Look around a college campus and you’ll have few clues about where students started and how they got there.
But the reality is that the face of higher education is changing, and many students finishing their degrees are not doing so at the same institution at which they began their journey.
Following steady increases in the overall number of high school graduates during the last 15 years, the US is headed into a period of stagnation, according to the Western Interstate Commission for Higher Education, leaving a potential void in colleges’ incoming classes. Many students, increasingly wary of ballooning costs of four-year institutions, are turning to community colleges to save money on starting their degrees and will turn to others to finish their bachelor’s degrees. And under increasing pressure by policymakers to amp up college graduation rates and fill local workforces with qualified graduates, states are nudging colleges to step up to the plate and embrace the transfer student population in ways never seen before.
“It’s not just about admissions, it’s about creating pathways for transfer students,” said Ashley Purgason, associate vice provost of student success at the University of Texas at Arlington, where 67 percent of students transfer from another two- or four-year campus. “We need to be making sure we are addressing their unique needs and have people that are well-versed in the issues they face. This is a very different population.”
Students who decide to transfer schools may be fueled by a variety of motivations, including finding a school that is a better fit, financial reasons, or access to particular degree programs. Nearly 38 percent of students across the country continue their studies at an institution different than the one at which they started, according to recent data from the National Student Clearinghouse. More racially and socioeconomically diverse than their first-year counterparts, and more likely to be the first in their families to go to college, transfer students can also offer colleges and universities a fresh approach to diversity on their campuses.
But the stakes and financial implications for successful transfer student mobility are high — both for students and for institutions.
A 2017 analysis by the Government Accountability Office found that students who transferred institutions lost roughly 43 percent of their credits, a problem that wastes tuition dollars and increases time to graduation. While some schools have streamlined the credit transfer process through articulation agreements, which can cut down on “wasted” credits that won’t carry over, others still require a student to be admitted before they disclose how credits will apply to their degree programs.

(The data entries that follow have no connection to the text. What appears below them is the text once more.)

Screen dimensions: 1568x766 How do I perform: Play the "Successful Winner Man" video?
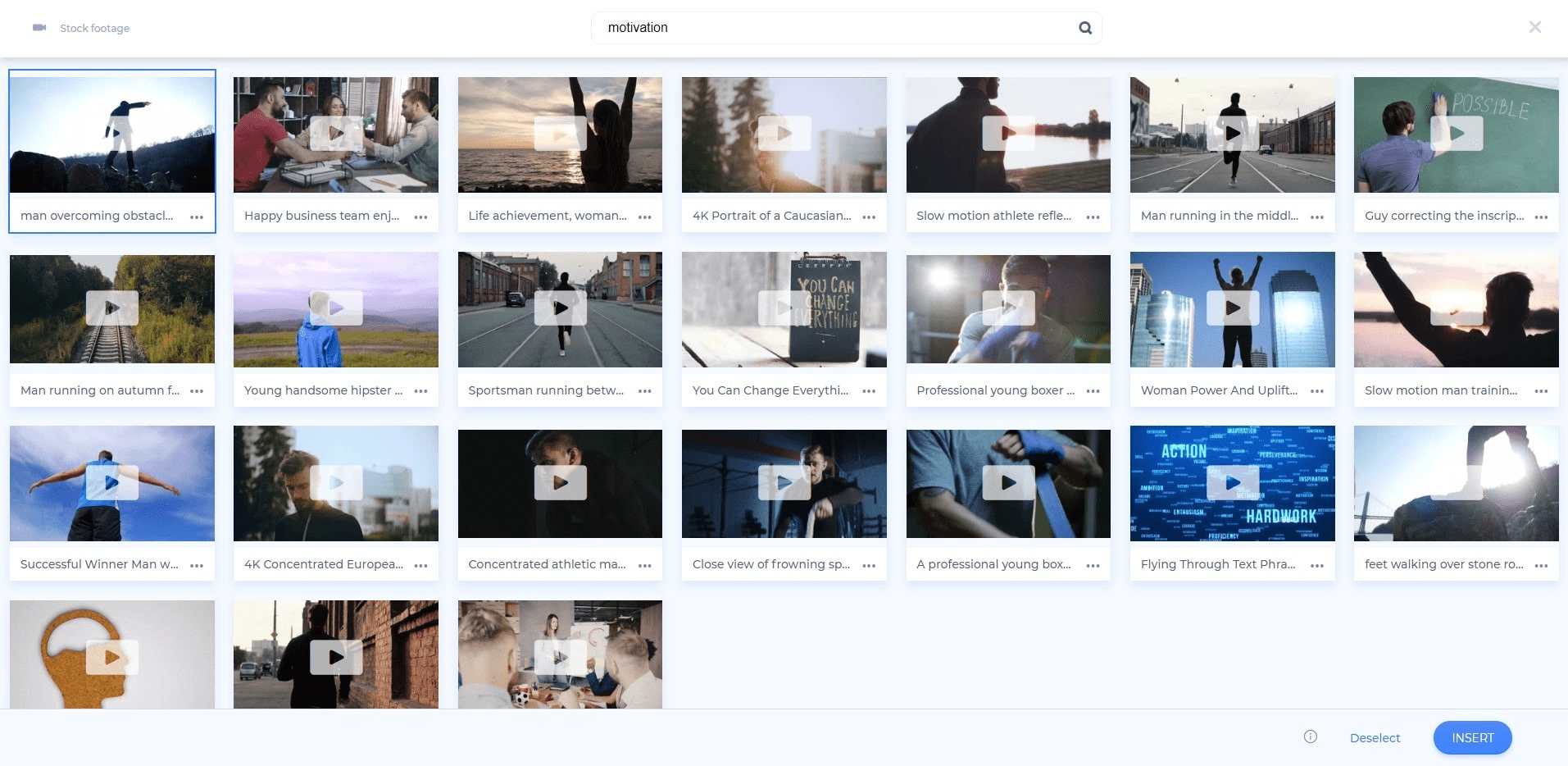[x=112, y=483]
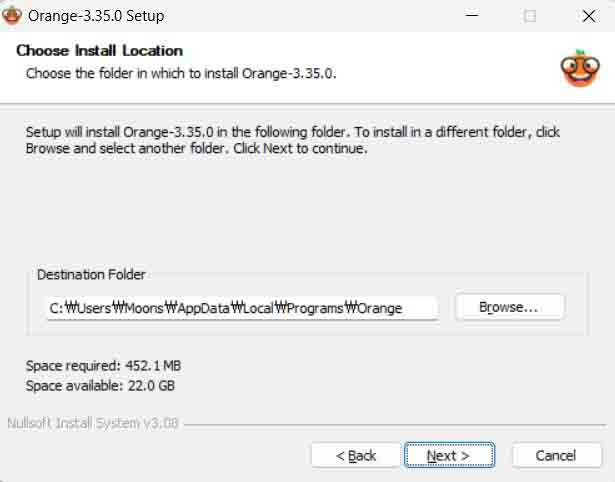
Task: Click the 'Setup will install Orange-3.35.0' instructions
Action: point(293,140)
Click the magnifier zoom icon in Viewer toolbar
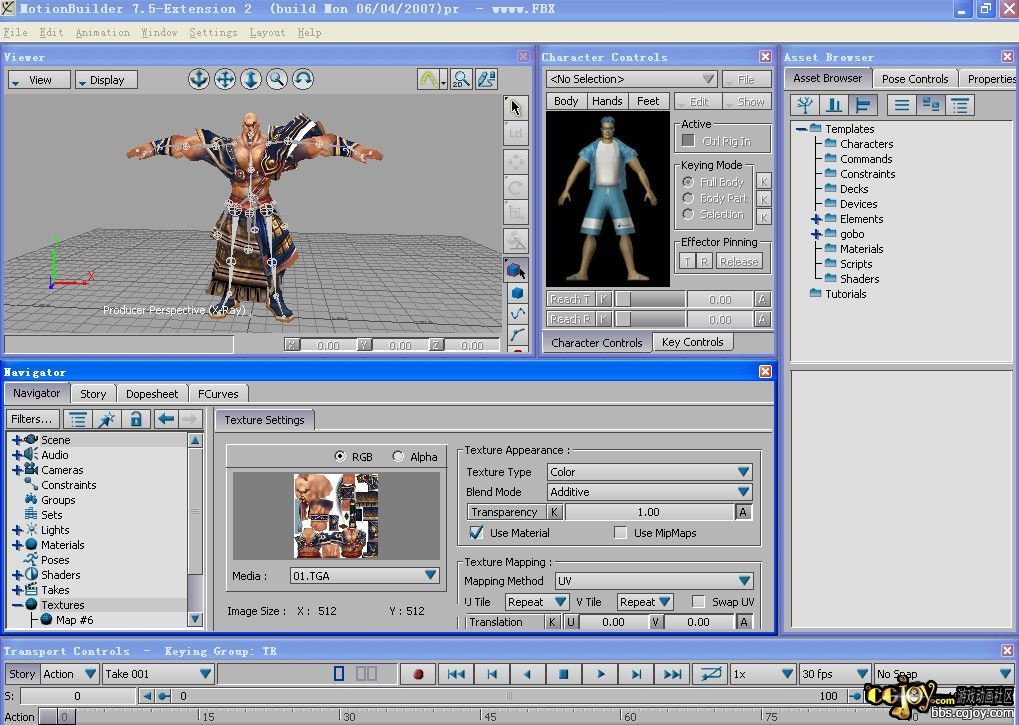Screen dimensions: 1019x725 click(277, 79)
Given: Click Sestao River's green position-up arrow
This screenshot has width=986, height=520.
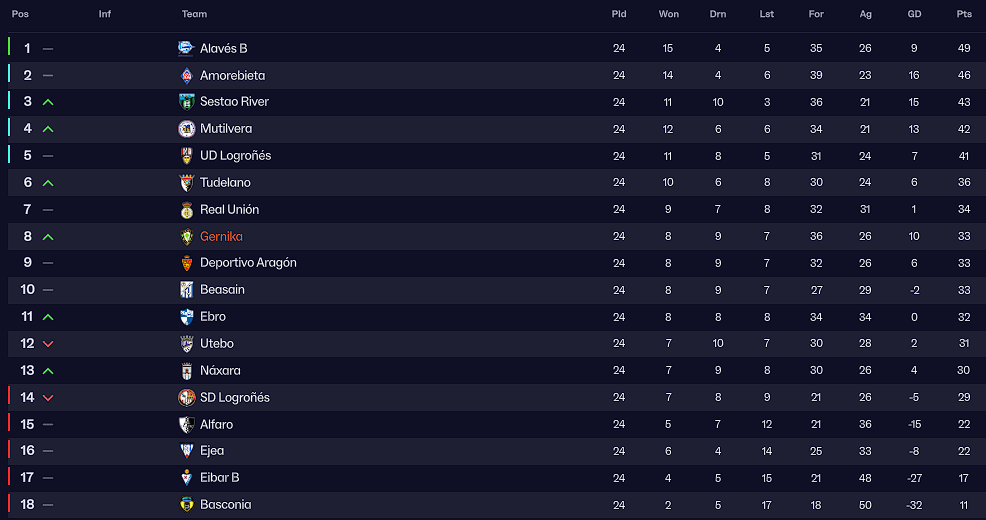Looking at the screenshot, I should (48, 102).
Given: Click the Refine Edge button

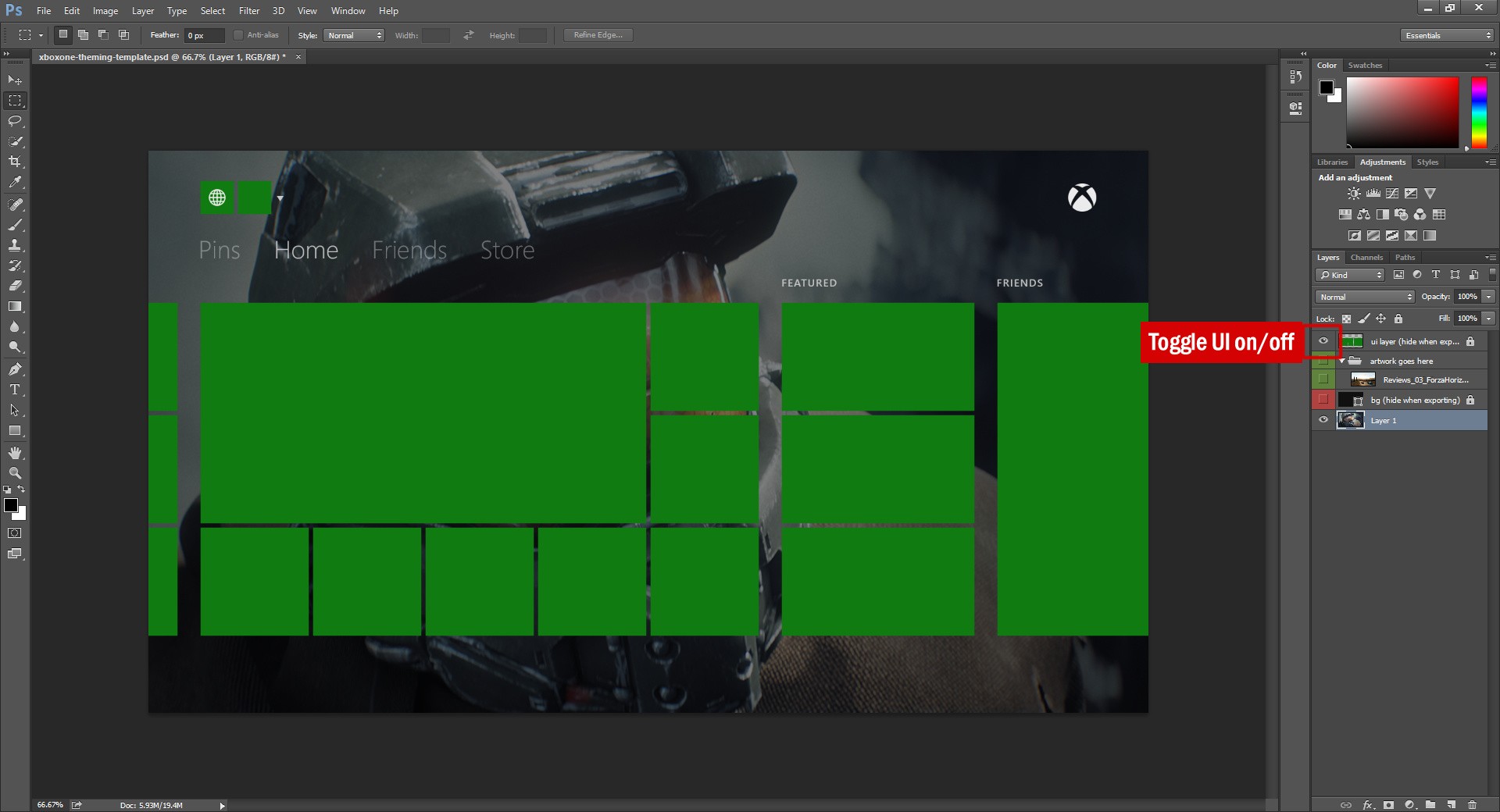Looking at the screenshot, I should tap(598, 34).
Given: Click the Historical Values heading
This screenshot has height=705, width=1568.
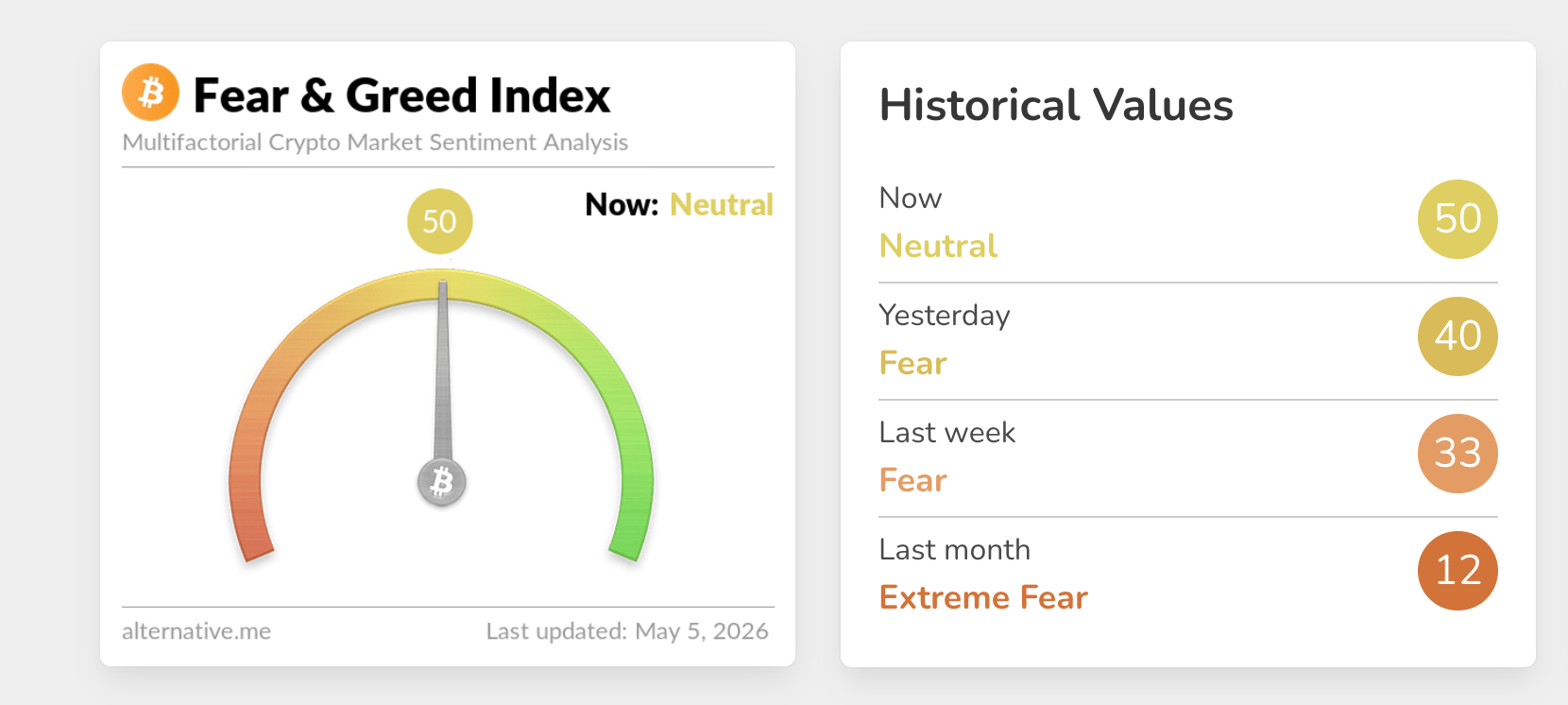Looking at the screenshot, I should coord(1056,105).
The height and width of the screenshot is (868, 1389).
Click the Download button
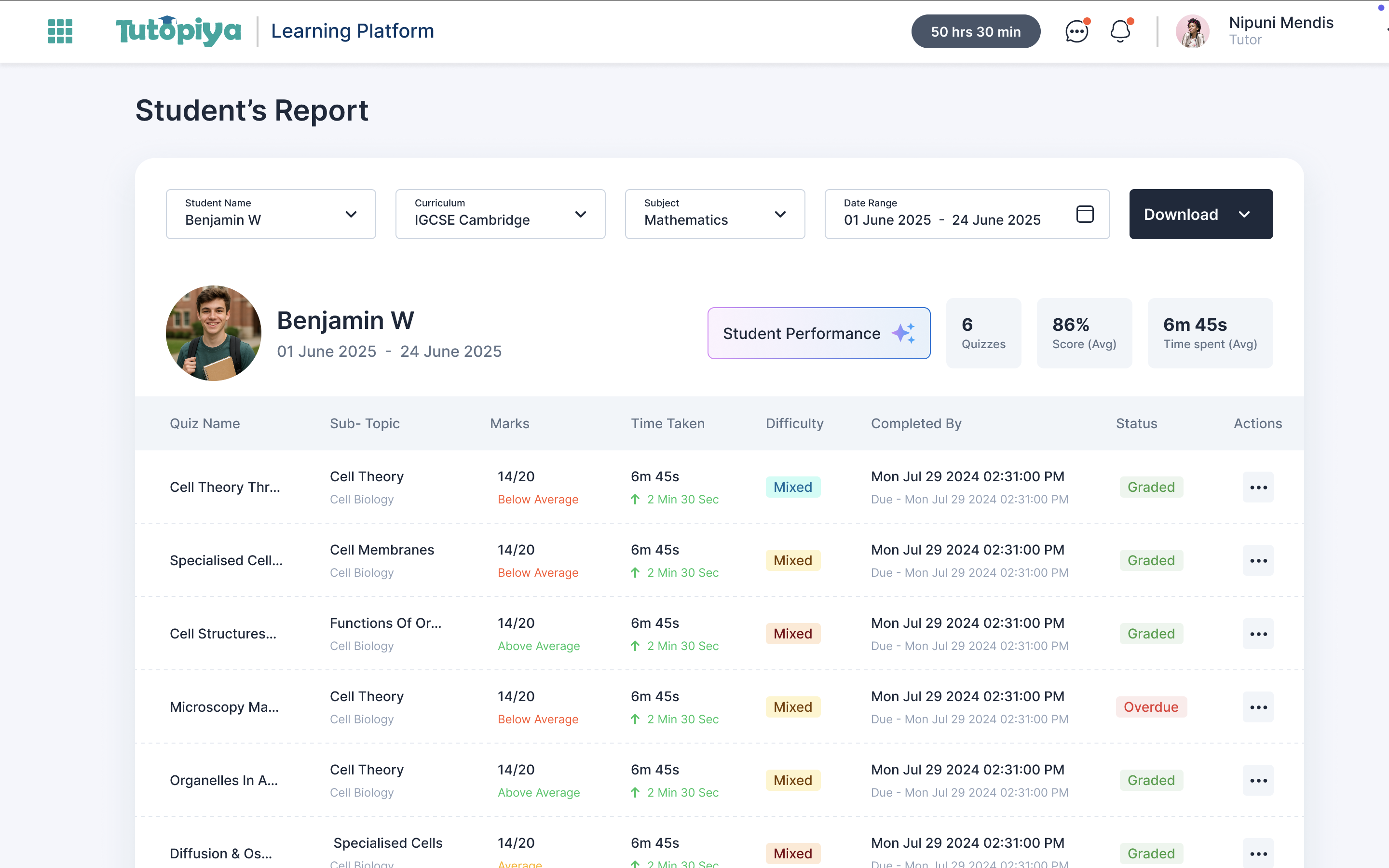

In an effort to combat problems such as this one, community colleges are partnering with universities to begin the integration process sooner for students who know their final goal is a bachelor’s degree. In an initiative launched two years ago, UT Arlington teamed up with nearby Tarrant County College, the most popular starting point for those transferring to UT Arlington, to provide more comprehensive transfer information earlier in the process.
From day one at Tarrant, they can meet with an adviser and map out a degree plan to ensure credit transfer, take advantage of a tuition freeze program, and are invited to participate in ongoing programming at Tarrant and UT Arlington specifically for participants in the UTA x TCC transfer pathway program to make sure they are staying on track.
“We pride ourselves on being a campus that is accessible and affordable,” said Purgason of UT Arlington, which is considering adding additional partnerships similar to UTA x TCC in the future. “And part of that is being very intentional about that accessibility piece.”
Feeding the national interest in transfer students are local policymakers who are becoming increasingly concerned about maintaining competitiveness in the labor force and producing enough qualified graduates to fill jobs. It has also renewed interest in “stopouts” — those who have college credits but no degree — a population that might be an easy target for states looking to bolster degree completion rates and get those with college credentials into the workforce.
To combat this concern, policymakers in Texas have set a goal of ensuring that at least 60 percent of residents have a certificate or college degree by 2030. In California, the state is also projected to face a large skills gap by 2030 and will be 1.1 million workers with bachelor’s degrees short of economic demand, according to a report by the Public Policy Institute of California. The University of California system has now instituted a plan to enroll one new California resident transfer student for every two new California resident freshmen to help plug this gap.
And in Maryland, under legislation passed last year, community college is now free for Maryland residents who come from families earning less than $125,000 per year. This has created a whole new cohort of students seeking to complete their degrees at four-year institutions, said Katie Schwienteck, associate registrar at York College of Pennsylvania, which is located close to the Maryland border and welcomed its largest transfer class in eight years during the spring.
“We are seeing a decrease in our freshman numbers but an increase in our transfer students,” she said.
Removing roadblocks for transfer students is also driving institutions to create degree programs that are more transfer-friendly. UT Arlington offers a bachelor’s degree in University Studies, which helps students maximize credit hours — particularly those who have credits from multiple institutions or ones they achieved years ago but never applied to finishing a degree — through an individualized curriculum.
“It allows us to apply those credits liberally while still maintaining a rigor of degree,” Purgason said. “We can be more flexible in how we take their credit.”
Regardless of their pathway to pursuing bachelor’s degrees, transfer students are challenging once-held stigmas about community colleges and attending multiple institutions.
“Sometimes the public doesn’t realize that if you come in as a transfer student, the degree looks exactly the same as if you came in as a freshman,” said Han Mi Yoon-Wu, interim associate vice president and director of Undergraduate Admissions. at the University of California system.